YOUR INSTRUCTIONS :: Every line of the records that holds the word "pixels" should be copied out.
-------
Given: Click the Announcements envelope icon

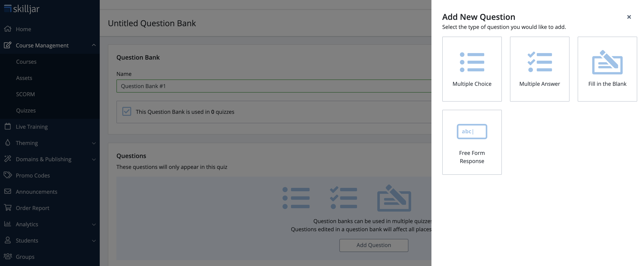Looking at the screenshot, I should coord(8,191).
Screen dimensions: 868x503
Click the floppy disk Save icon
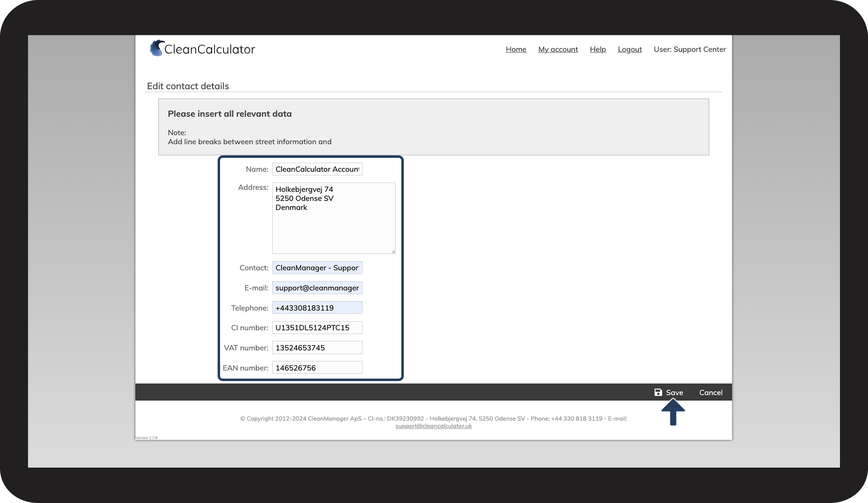[658, 392]
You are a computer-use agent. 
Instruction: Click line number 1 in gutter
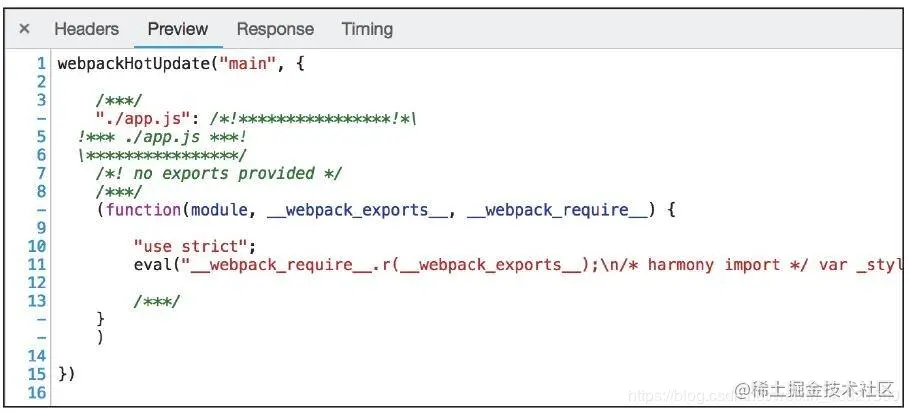[x=41, y=64]
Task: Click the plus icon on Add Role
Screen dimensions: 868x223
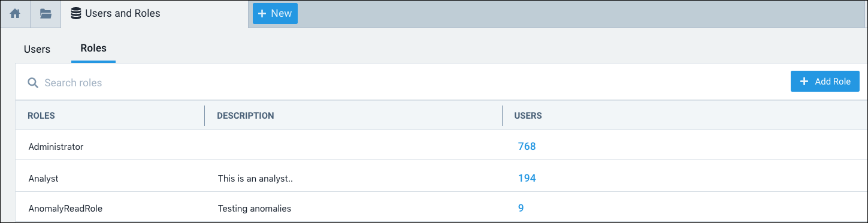Action: [x=805, y=82]
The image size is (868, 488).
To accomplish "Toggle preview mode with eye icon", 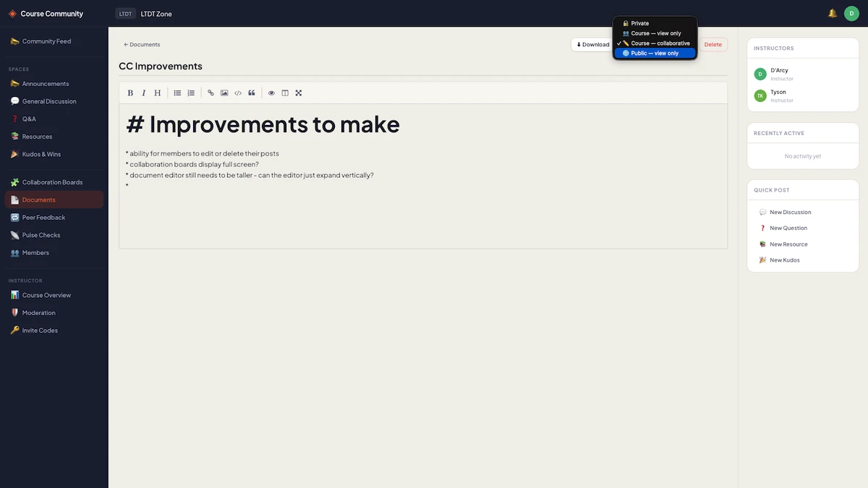I will coord(271,93).
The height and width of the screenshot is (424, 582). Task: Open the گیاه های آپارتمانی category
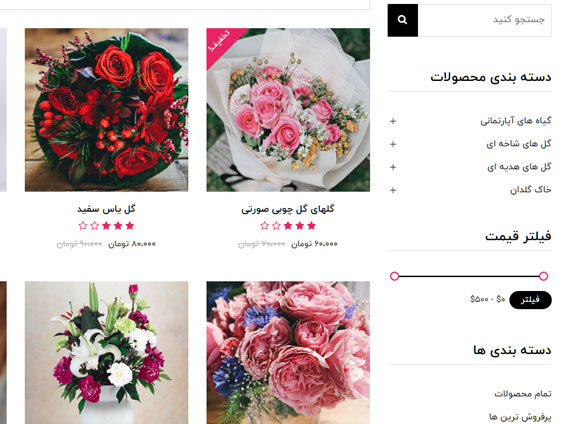click(x=516, y=121)
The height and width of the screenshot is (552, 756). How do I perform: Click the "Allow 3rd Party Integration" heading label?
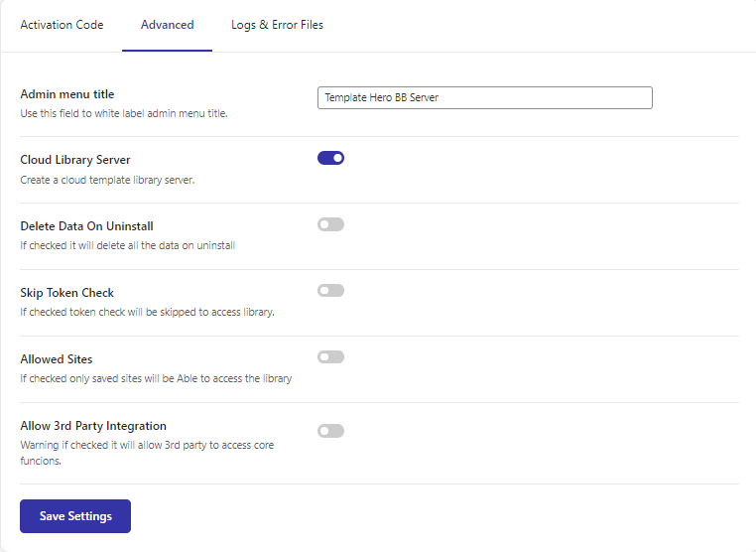93,426
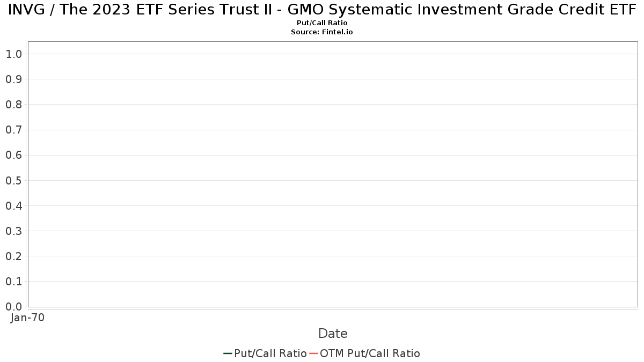The image size is (644, 362).
Task: Click the dark green Put/Call Ratio legend line
Action: click(228, 353)
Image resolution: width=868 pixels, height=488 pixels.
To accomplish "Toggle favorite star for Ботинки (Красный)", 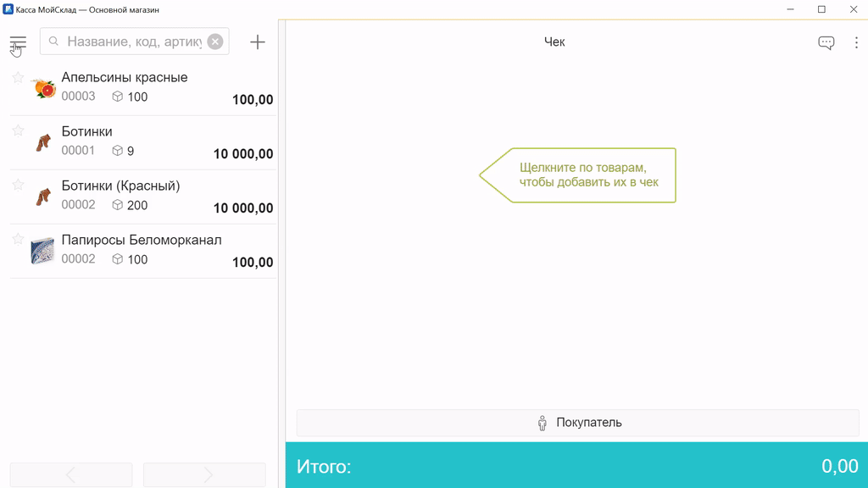I will pyautogui.click(x=18, y=185).
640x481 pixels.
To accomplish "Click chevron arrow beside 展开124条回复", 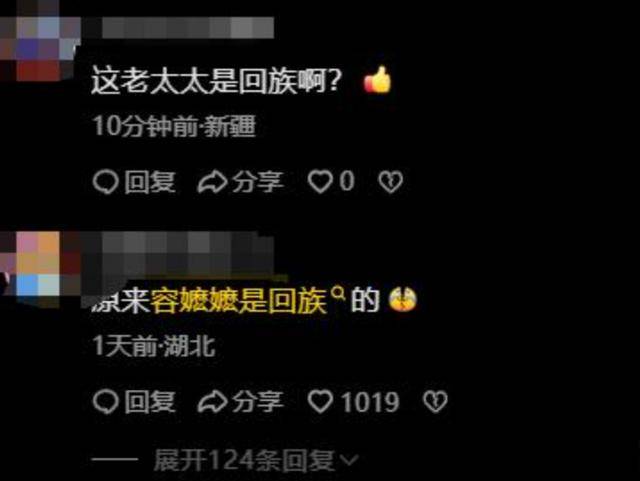I will point(349,461).
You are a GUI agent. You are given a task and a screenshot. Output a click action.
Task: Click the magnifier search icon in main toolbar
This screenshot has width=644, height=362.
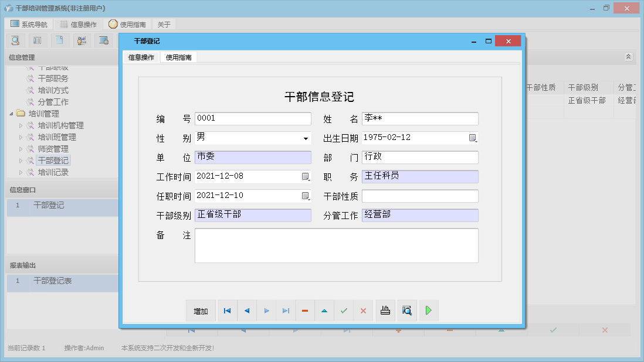[x=16, y=40]

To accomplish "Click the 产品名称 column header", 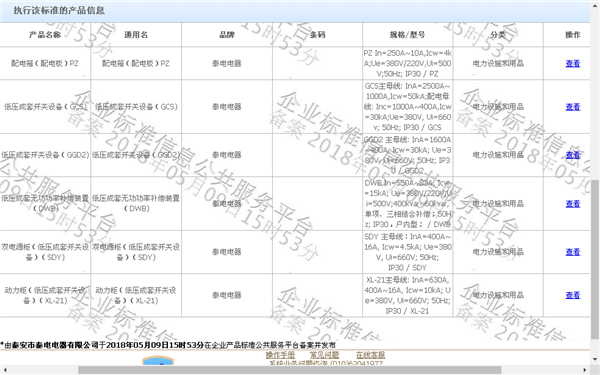I will point(45,35).
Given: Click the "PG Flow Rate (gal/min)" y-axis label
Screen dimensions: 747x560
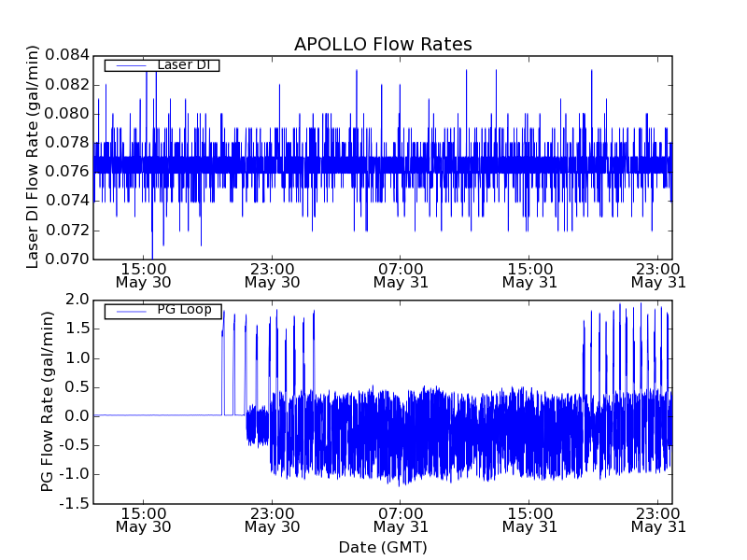Looking at the screenshot, I should pyautogui.click(x=48, y=401).
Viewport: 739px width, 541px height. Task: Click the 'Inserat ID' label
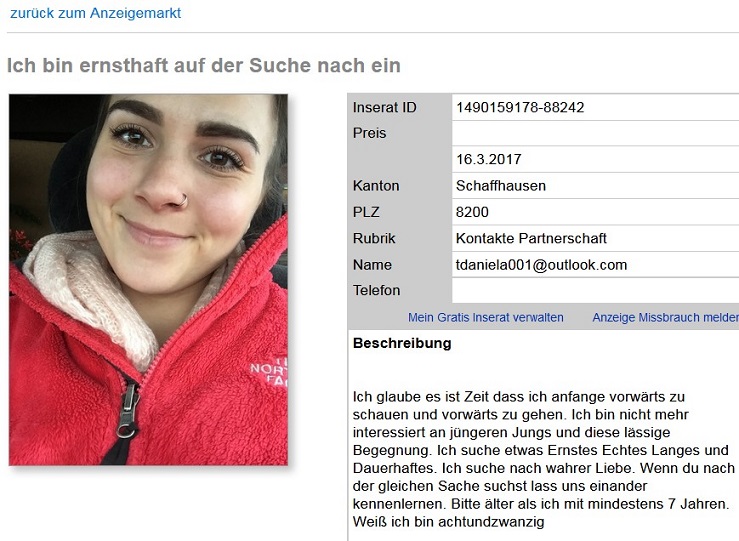(x=385, y=107)
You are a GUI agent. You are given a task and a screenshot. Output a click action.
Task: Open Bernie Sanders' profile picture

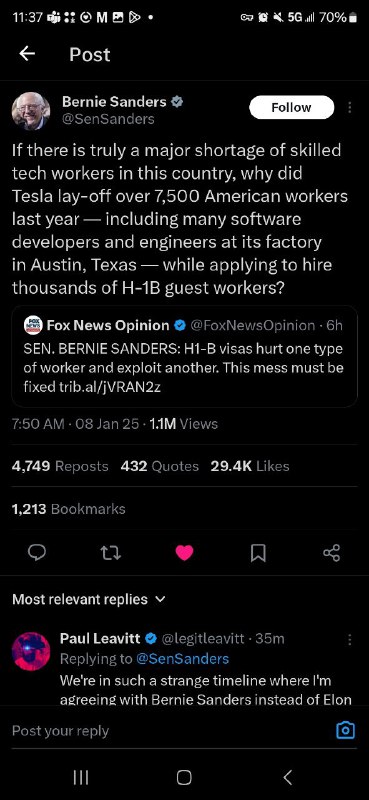pyautogui.click(x=31, y=111)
-------
RESULT FOR THIS EXERCISE ::
Image resolution: width=868 pixels, height=488 pixels.
640x481 pixels.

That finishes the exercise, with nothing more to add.